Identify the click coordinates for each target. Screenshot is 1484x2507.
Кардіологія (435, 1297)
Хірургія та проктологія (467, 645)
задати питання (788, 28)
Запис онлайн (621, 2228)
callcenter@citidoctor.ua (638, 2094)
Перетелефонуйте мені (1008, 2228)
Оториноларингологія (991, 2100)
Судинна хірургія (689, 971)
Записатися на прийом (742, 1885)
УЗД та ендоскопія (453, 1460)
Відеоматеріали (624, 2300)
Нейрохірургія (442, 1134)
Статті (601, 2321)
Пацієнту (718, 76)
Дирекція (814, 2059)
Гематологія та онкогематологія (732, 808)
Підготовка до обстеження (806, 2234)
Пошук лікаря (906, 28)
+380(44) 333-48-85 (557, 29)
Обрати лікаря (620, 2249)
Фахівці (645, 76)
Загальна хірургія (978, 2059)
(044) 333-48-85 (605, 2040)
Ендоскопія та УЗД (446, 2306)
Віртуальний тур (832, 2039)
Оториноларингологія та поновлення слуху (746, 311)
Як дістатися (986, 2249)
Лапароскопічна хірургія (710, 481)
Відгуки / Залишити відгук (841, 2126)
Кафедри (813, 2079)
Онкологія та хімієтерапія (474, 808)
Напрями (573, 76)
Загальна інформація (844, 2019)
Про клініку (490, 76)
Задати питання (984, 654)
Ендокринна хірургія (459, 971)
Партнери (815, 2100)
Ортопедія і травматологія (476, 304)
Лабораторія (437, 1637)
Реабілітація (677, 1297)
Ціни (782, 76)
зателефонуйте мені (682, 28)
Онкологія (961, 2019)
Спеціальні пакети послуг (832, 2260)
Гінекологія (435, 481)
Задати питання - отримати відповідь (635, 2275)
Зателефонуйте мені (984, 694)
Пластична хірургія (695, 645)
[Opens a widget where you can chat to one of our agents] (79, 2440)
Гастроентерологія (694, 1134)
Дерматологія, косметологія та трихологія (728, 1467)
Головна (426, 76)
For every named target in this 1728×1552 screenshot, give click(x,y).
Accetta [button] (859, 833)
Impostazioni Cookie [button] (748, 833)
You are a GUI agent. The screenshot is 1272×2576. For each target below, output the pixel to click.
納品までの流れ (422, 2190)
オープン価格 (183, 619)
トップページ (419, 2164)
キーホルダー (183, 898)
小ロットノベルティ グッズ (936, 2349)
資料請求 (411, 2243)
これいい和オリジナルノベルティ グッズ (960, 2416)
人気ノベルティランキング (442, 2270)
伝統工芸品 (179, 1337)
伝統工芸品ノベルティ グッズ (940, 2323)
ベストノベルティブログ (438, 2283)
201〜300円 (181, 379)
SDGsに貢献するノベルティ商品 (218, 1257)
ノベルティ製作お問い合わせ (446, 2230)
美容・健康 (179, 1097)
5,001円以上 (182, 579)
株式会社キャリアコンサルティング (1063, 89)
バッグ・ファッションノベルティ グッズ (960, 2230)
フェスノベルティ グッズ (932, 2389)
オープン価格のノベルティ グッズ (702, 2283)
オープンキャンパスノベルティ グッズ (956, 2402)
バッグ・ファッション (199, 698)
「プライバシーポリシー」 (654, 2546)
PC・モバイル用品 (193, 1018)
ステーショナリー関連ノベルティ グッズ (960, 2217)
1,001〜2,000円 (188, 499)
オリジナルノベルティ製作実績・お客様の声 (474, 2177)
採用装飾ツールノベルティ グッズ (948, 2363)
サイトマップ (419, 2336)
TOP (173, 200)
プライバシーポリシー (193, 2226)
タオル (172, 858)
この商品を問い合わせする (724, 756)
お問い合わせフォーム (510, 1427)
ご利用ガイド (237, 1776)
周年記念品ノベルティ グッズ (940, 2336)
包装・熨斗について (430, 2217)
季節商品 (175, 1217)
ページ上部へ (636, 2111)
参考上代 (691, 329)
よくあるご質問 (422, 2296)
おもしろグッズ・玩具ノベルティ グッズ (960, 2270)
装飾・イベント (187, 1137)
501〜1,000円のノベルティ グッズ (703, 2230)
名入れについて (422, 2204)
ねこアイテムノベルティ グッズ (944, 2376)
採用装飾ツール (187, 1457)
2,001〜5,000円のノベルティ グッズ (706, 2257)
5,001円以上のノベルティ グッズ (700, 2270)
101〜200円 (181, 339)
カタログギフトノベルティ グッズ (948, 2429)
::::::::
(The problem):
Retype the records above, but only those lines that fall between the line containing "Загальна хірургія (978, 2059)" and the line containing "Задати питання (984, 654)", with both of those lines included, exactly as written.

(Reply to the exercise):
Загальна хірургія (978, 2059)
(044) 333-48-85 (605, 2040)
Ендоскопія та УЗД (446, 2306)
Віртуальний тур (832, 2039)
Оториноларингологія та поновлення слуху (746, 311)
Як дістатися (986, 2249)
Лапароскопічна хірургія (710, 481)
Відгуки / Залишити відгук (841, 2126)
Кафедри (813, 2079)
Онкологія та хімієтерапія (474, 808)
Напрями (573, 76)
Загальна інформація (844, 2019)
Про клініку (490, 76)
Задати питання (984, 654)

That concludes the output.